Generate a 2D grid of points.
q = 201
tx = np.linspace( X[:,0].min(), X[:,0].max(),num=q)
ty = np.linspace( X[:,1].min(), X[:,1].max(),num=q)
[B,A] = np.meshgrid( ty,tx )
G = np.vstack([A.flatten(), B.flatten()]).transpose()
Evaluate class probability associated to weight vectors on this grid.
Theta = theta(AddBias(G).dot(w))
Theta = Theta.reshape((q,q))
Display the data overlaid on top of the classification probability, this highlight the separating hyperplane $ \enscond{x}{\dotp{w}{x}=0} $.
plt.clf
plt.imshow(Theta.transpose(), origin="lower", extent=[tx.min(),tx.max(),ty.min(),ty.max()])
plt.axis('equal')
plt.plot(X[I,0], X[I,1], '.')
plt.plot(X[J,0], X[J,1], '.')
plt.axis('off');
Exercise 2
Test the influence of the separation offset $\omega$ on the result.
run -i nt_solutions/ml_3_classification/exo2
## Insert your code here.
Exercise 3
Test logistic classification on a real life dataset. You can look at the Numerical Tour on stochastic gradient descent for an example. Split the data in training and testing to evaluate the classification performance, and check the impact of regularization.
run -i nt_solutions/ml_3_classification/exo3
## Insert your code here.
Logistic classification tries to separate the classes using a linear separating hyperplane $ \enscond{x}{\dotp{w}{x}=0}. $
In order to generate a non-linear descision boundary, one can replace the parametric linear model by a non-linear non-parametric model, thanks to kernelization. It is non-parametric in the sense that the number of parameter grows with the number $n$ of sample (while for the basic method, the number of parameter is $p$. This allows in particular to generate decision boundary of arbitrary complexity.
The downside is that the numerical complexity of the method grows (at least) quadratically with $n$.
The good news however is that thanks to the theory of reproducing kernel Hilbert spaces (RKHS), one can still compute this non-linear decision function using (almost) the same numerical algorithm.
Given a kernel $ \kappa(x,z) \in \RR $ defined for $(x,z) \in \RR^p$, the kernelized method replace the linear decision functional $f(x) = \dotp{x}{w}$ by a sum of kernel centered on the samples $$ f_h(x) = \sum_{i=1}^p h_i k(x_i,x) $$ where $h \in \RR^n$ is the unknown vector of weight to find.
When using the linear kernel $\kappa(x,y)=\dotp{x}{y}$, one retrieves the previously studied linear method.
Macro to compute pairwise squared Euclidean distance matrix.
# slow
def distmat1(X,Z):
D = np.zeros((X.shape[0],Z.shape[0]))
for i in np.arange(0,X.shape[0]):
for j in np.arange(0,Z.shape[0]):
D[i,j] = np.linalg.norm( X[i,:]-Z[j,:] );
return D
# fast
from scipy import spatial
def distmat(X,Z): return spatial.distance.cdist(X,Z)**2
The gaussian kernel is the most well known and used kernel $$ \kappa(x,y) \eqdef e^{-\frac{\norm{x-y}^2}{2\sigma^2}} . $$ The bandwidth parameter $\si>0$ is crucial and controls the locality of the model.

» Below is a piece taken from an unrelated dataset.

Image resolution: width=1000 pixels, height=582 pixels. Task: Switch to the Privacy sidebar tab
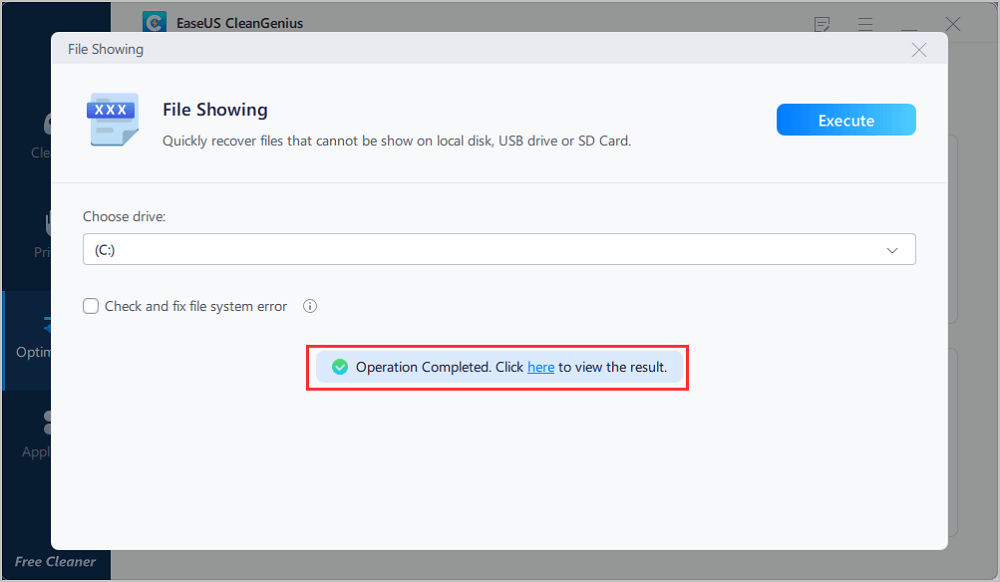tap(40, 234)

It is typically tuned through cross validation.
def kappa(X,Z,sigma): return np.exp( -distmat(X,Z)/(2*sigma**2) )
We generate synthetic data in 2-D which are not separable by an hyperplane.
n = 1000
p = 2;
t = 2*np.pi*np.random.randn(n1,1);
R = 2.5;
r = R*(1.5 + .2*np.random.randn(n1,1)); # radius
X1 = np.hstack((np.cos(t)*r, np.sin(t)*r));
X = np.vstack((np.random.randn(n1,2), X1))
y = np.vstack(( np.ones([n1,1]), -np.ones([n1,1]) ))
Display the classes.
I = find(y==-1)
J = find(y==1)
plt.plot(X[I,0], X[I,1], '.')
plt.plot(X[J,0], X[J,1], '.')
plt.axis('equal')
plt.axis('off');
Once avaluated on grid points, the kernel define a matrix $$ K = (\kappa(x_i,x_j))_{i,j=1}^n \in \RR^{n \times n}. $$
sigma = 1;
K = kappa(X,X,sigma)
plt.imshow(K);
Valid kernels are those that gives rise to positive symmetric matrices $K$. The linear and Gaussian kernel are valid kernel functions. Other popular kernels include the polynomial kernel $ \dotp{x}{y}^a $ for $a \geq 1$ and the Laplacian kernel $ \exp( -\norm{x-y}^2/\si ) $.
The kernelized Logistic minimization reads $$ \umin{h} F(h) \eqdef \Ll(K h,y). $$
def F(h,K,y): return L(K.dot(h),y)
def nablaF(h,K,y): return K.transpose().dot( nablaL(K.dot(h),y) )
This minimization can be related to an infinite dimensional optimization problem where one minimizes directly over the function $f$. This is shown to be equivalent to the above finite-dimenisonal optimization problem thanks to the theory of RKHS.
Exercise 4
Implement a gradient descent to minimize $F(h)$. Monitor the energy decay. Test different step size, and compare with the theory.
run -i nt_solutions/ml_3_classification/exo4
## Insert your code here.
Once this optimal $h$ has been found, class probability at a point $x$ are obtained as $$ (\th(f_h(x)), 1-\th(f_h(x)) $$ where $f_h$ has been defined above.
We evaluate this classification probability on a grid.
q = 201
tmax = 5
t = np.linspace(-tmax,tmax,num=q)
[B,A] = np.meshgrid( t,t )
G = np.vstack([A.flatten(), B.flatten()]).transpose()
K1 = kappa(G,X,sigma)
Theta = theta( K1.dot(h) )
Theta = Theta.reshape((q,q))
Display the classification probability.
plt.clf
plt.imshow(Theta.transpose(), origin="lower", extent=[-tmax, tmax, -tmax, tmax])
plt.plot(X[I,0], X[I,1], '.')
plt.plot(X[J,0], X[J,1], '.')
plt.axis('equal')
plt.axis('off');